__Activity__
Return exactly the lines of the records below, starting at the line that contains "Viewport: 1495px width, 812px height." and ending at the line that contains "You are a computer-use agent. This", with both of those lines kept.

Stored items
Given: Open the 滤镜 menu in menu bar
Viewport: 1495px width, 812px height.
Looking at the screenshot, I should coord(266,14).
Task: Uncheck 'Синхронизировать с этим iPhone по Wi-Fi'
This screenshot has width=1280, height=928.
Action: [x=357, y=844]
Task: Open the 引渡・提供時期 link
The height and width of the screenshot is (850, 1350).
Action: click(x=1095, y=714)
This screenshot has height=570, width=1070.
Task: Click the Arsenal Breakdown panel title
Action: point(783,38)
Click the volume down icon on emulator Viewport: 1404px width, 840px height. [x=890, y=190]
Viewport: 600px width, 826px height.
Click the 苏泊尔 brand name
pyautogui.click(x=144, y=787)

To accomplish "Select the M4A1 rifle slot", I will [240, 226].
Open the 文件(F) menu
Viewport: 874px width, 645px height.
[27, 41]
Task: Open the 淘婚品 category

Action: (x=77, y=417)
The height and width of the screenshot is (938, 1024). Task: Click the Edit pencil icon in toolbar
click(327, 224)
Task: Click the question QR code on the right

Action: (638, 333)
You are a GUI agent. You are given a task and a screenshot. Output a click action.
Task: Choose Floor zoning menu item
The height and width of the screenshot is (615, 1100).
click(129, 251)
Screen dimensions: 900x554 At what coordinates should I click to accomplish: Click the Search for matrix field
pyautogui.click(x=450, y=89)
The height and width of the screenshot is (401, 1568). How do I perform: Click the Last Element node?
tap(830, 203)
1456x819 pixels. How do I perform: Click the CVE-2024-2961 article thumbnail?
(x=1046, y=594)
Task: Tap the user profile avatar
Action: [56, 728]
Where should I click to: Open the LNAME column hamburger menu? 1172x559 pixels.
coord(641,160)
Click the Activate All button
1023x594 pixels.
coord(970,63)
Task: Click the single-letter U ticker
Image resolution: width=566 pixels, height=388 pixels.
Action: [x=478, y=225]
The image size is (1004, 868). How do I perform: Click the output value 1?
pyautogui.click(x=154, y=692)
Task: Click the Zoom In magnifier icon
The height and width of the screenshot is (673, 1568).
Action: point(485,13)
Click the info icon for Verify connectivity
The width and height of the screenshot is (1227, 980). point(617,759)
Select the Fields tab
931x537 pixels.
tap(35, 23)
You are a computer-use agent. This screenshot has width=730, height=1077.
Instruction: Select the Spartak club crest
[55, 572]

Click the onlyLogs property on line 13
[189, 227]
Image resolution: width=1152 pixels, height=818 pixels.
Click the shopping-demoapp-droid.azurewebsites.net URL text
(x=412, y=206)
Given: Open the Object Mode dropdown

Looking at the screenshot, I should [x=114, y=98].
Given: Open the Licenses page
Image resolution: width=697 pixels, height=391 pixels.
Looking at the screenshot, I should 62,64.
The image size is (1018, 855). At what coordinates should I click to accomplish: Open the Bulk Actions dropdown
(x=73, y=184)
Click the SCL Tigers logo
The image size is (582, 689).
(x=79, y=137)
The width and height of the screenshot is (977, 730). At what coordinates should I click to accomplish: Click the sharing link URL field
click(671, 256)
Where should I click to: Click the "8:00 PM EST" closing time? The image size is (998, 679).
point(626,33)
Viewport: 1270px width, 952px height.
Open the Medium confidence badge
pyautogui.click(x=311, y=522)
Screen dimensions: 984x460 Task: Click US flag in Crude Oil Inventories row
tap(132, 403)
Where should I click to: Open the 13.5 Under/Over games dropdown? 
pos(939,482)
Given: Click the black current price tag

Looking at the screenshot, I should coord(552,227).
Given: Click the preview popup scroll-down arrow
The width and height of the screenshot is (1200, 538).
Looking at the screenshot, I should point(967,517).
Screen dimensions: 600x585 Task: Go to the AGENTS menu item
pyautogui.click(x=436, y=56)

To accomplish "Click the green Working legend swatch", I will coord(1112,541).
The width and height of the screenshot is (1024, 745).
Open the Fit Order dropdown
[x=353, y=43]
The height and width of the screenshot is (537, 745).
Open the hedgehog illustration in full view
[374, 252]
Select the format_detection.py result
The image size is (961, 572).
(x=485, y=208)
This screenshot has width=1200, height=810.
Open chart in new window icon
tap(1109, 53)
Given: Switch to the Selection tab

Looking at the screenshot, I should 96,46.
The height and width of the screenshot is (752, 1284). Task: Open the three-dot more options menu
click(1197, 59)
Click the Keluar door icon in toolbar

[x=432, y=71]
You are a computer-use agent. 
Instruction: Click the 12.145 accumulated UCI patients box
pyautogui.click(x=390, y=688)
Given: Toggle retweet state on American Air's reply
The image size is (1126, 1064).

__Solution to this exercise__
Viewport: 1495px width, 812px height.
Looking at the screenshot, I should coord(266,14).
Task: Uncheck 'Синхронизировать с этим iPhone по Wi-Fi'
This screenshot has width=1280, height=928.
Action: [x=357, y=844]
Task: Open the 引渡・提供時期 link
The height and width of the screenshot is (850, 1350).
Action: click(x=1095, y=714)
This screenshot has height=570, width=1070.
Task: Click the Arsenal Breakdown panel title
Action: point(783,38)
Click the volume down icon on emulator Viewport: 1404px width, 840px height. [x=890, y=190]
Viewport: 600px width, 826px height.
Click the 苏泊尔 brand name
pyautogui.click(x=144, y=787)

To accomplish "Select the M4A1 rifle slot", I will [240, 226].
Open the 文件(F) menu
Viewport: 874px width, 645px height.
[27, 41]
Task: Open the 淘婚品 category

Action: (x=77, y=417)
The height and width of the screenshot is (938, 1024). Task: Click the Edit pencil icon in toolbar
click(327, 224)
Task: Click the question QR code on the right

Action: (638, 333)
You are a GUI agent. You are given a task and a screenshot. Output a click action.
Task: Choose Floor zoning menu item
The height and width of the screenshot is (615, 1100).
click(129, 251)
Screen dimensions: 900x554 At what coordinates should I click to accomplish: Click the Search for matrix field
pyautogui.click(x=450, y=89)
The height and width of the screenshot is (401, 1568). How do I perform: Click the Last Element node?
tap(830, 203)
1456x819 pixels. How do I perform: Click the CVE-2024-2961 article thumbnail?
(x=1046, y=594)
Task: Tap the user profile avatar
Action: [56, 728]
Where should I click to: Open the LNAME column hamburger menu? 1172x559 pixels.
coord(641,160)
Click the Activate All button
1023x594 pixels.
coord(970,63)
Task: Click the single-letter U ticker
Image resolution: width=566 pixels, height=388 pixels.
Action: [x=478, y=225]
The image size is (1004, 868). How do I perform: Click the output value 1?
pyautogui.click(x=154, y=692)
Task: Click the Zoom In magnifier icon
The height and width of the screenshot is (673, 1568).
Action: point(485,13)
Click the info icon for Verify connectivity
The width and height of the screenshot is (1227, 980). point(617,759)
Select the Fields tab
931x537 pixels.
tap(35, 23)
You are a computer-use agent. This screenshot has width=730, height=1077.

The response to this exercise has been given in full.